GoogleChrome / web-vitals

Essential metrics for a healthy site.
https://web.dev/vitals
Apache License 2.0
7.49k stars 410 forks source link

LCP and CLS report callback are significantly delayed #405

Closed jashsayani closed 9 months ago

jashsayani commented 9 months ago

According to the README:

Also, in some cases a metric callback may never be called:

  • FID and INP are not reported if the user never interacts with the page.
  • CLS, FCP, FID, and LCP are not reported if the page was loaded in the background.

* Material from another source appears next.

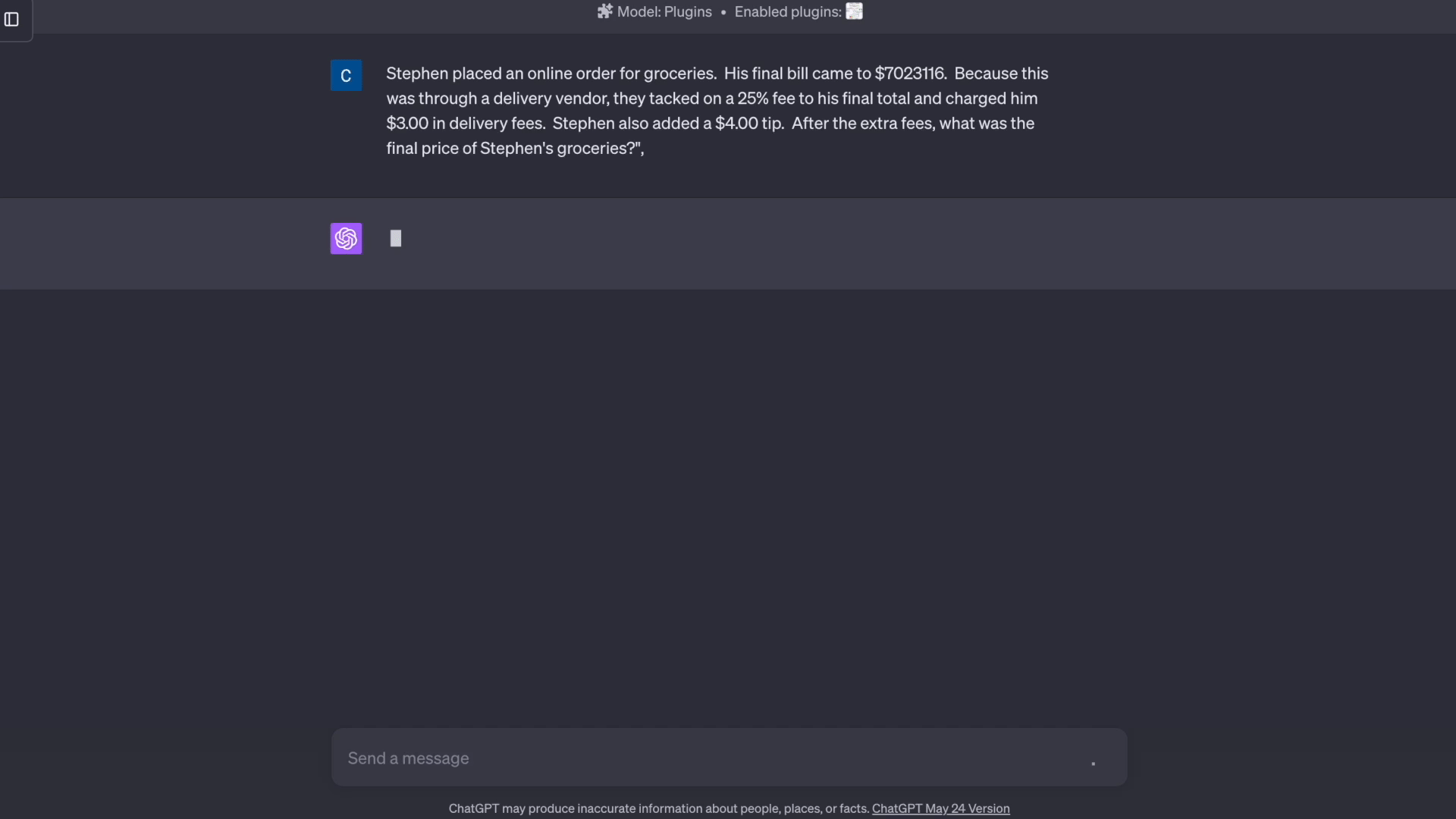Click the Model: Plugins header label
The image size is (1456, 819).
point(663,11)
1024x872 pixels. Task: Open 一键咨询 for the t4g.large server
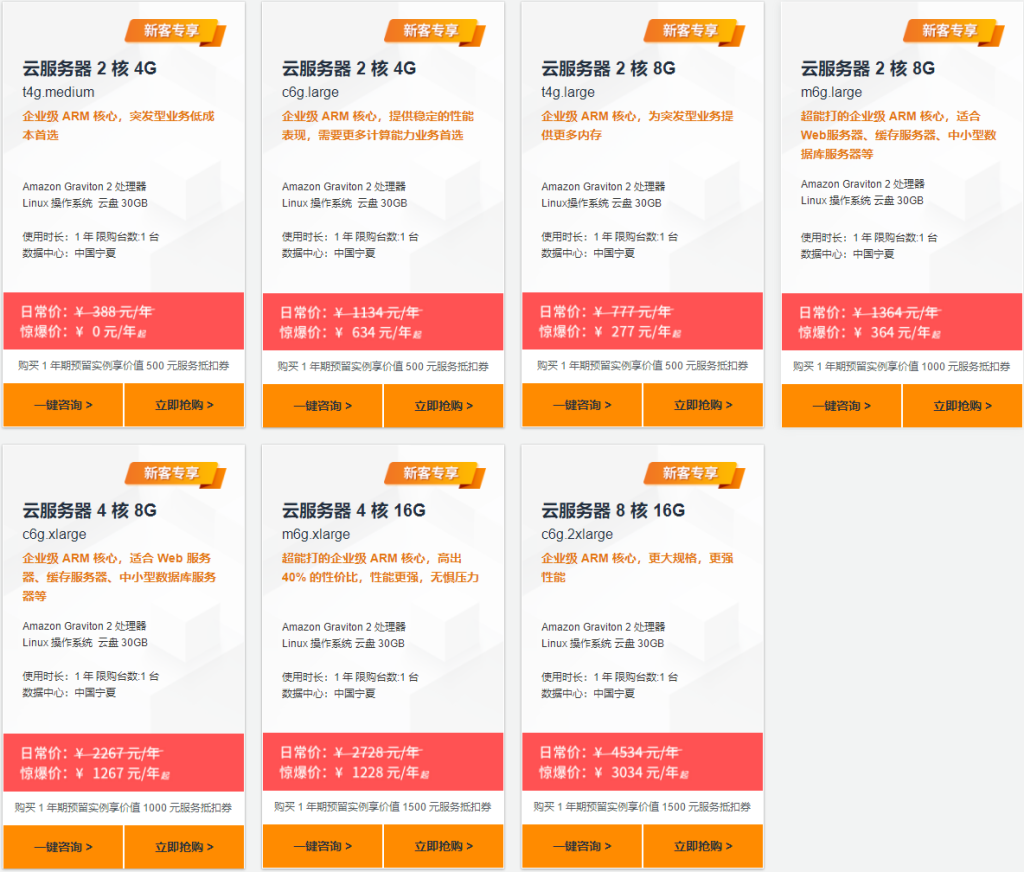(582, 405)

Currently, I see FCP and TTFB being reported immediately when page is loaded, but LCP and CLS are significantly delayed (page is not loaded in background and callback is fired, but its too late). FYI: I am not using reportAllChanges.

My network timeline:

Screenshot 2023-12-01 at 5 31 09 PM

FCP and TTFB happen at 6.8 secs which is reasonable:

Screenshot 2023-12-01 at 5 31 32 PM

LCP and CLS are at 43 seconds!! Users don't stay on a page that long!

Screenshot 2023-12-01 at 5 31 40 PM

Is this a bug? If I setup a PerformanceObserver with type: "layout-shift", the callback happens instantly. Looking at the code, I see it tracks "session" in the 5 sec window or creates a new session, etc. But that should not take 40 secs to report. LCP is also delayed and it just checks visibilityWatcher.firstHiddenTime which should be Infinity as the window is always visible in this case.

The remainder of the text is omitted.